Lewis wrote a letter to a friend about feeling forsaken by God. He was writing about Jesus' last words to God: "Why have you forsaken me?" and it hit me that Jesus didn't just say that to strategically enable us to feel that he does relate to us. He didn't say it for some deep unfathomable philosophical reason. He truly felt in that moment as if God...his father...his own self...had abandoned him. He didn't retain some divine knowledge in some coolly aloof corner of his brain that God was with him as he lay dying and in torment. There was no reminder "Hey, I'm Jesus, God is always with me. I haven't been abandoned. I know the future!" How could it have been like that and evoked such a desperate cry? How could we truly believe Jesus was ever actually fully Man if we held onto the belief that he knew what was going to happen at all moments in his life...that he saw the future clearly laid out before him at every moment...that in his deepest darkest moments of despair he retained a prescient knowledge of the truth of God's presence. That kind of savior could not have lived the life we live. That all-seeing savior could not truly relate to our feelings of abandonment and despair.
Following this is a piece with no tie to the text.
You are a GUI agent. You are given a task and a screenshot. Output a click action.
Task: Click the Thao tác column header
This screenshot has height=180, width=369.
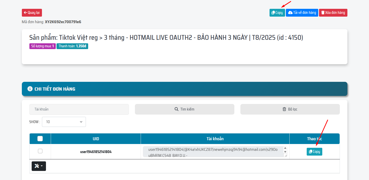[x=314, y=139]
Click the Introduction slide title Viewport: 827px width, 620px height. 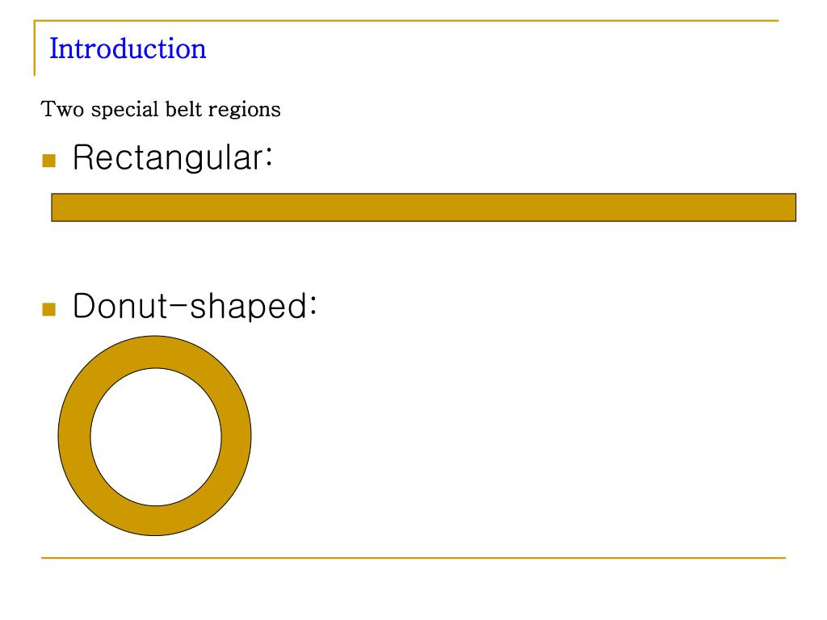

Lewis wrote: "How can we understand [this]? Is it that God himself cannot be man unless God seems to vanish at his greatest need? The "hiddenness" of God perhaps presses most painfully on those who are in another way nearest to him and therefore, God himself, made man, will of all men be by God most forsaken?"

This picture Lewis painted for me of a Jesus who at his greatest moment of need, felt more truly abandoned by God then any of us ever will, gave me hope. Because I know what happened after Jesus died, forsaken and alone. I know that He wasn't ever abandoned. I know that God was both far off and right beside him. And if in the greatest moment of abandonment ever experienced by a human, that human was never actually abandoned to begin with, I know I don't have to despair when I experience those feelings.

Because when we are truly trying to draw near to God...we will experience some of the greatest feelings of abandonment and distance of our lives. It's evidence that we are closer than ever. But when we've convinced ourselves that all is well and we can "just keep swimming," falling into patterns and habits that serve as mind-numbing assurances that we're tight with God, that's when we should be concerned.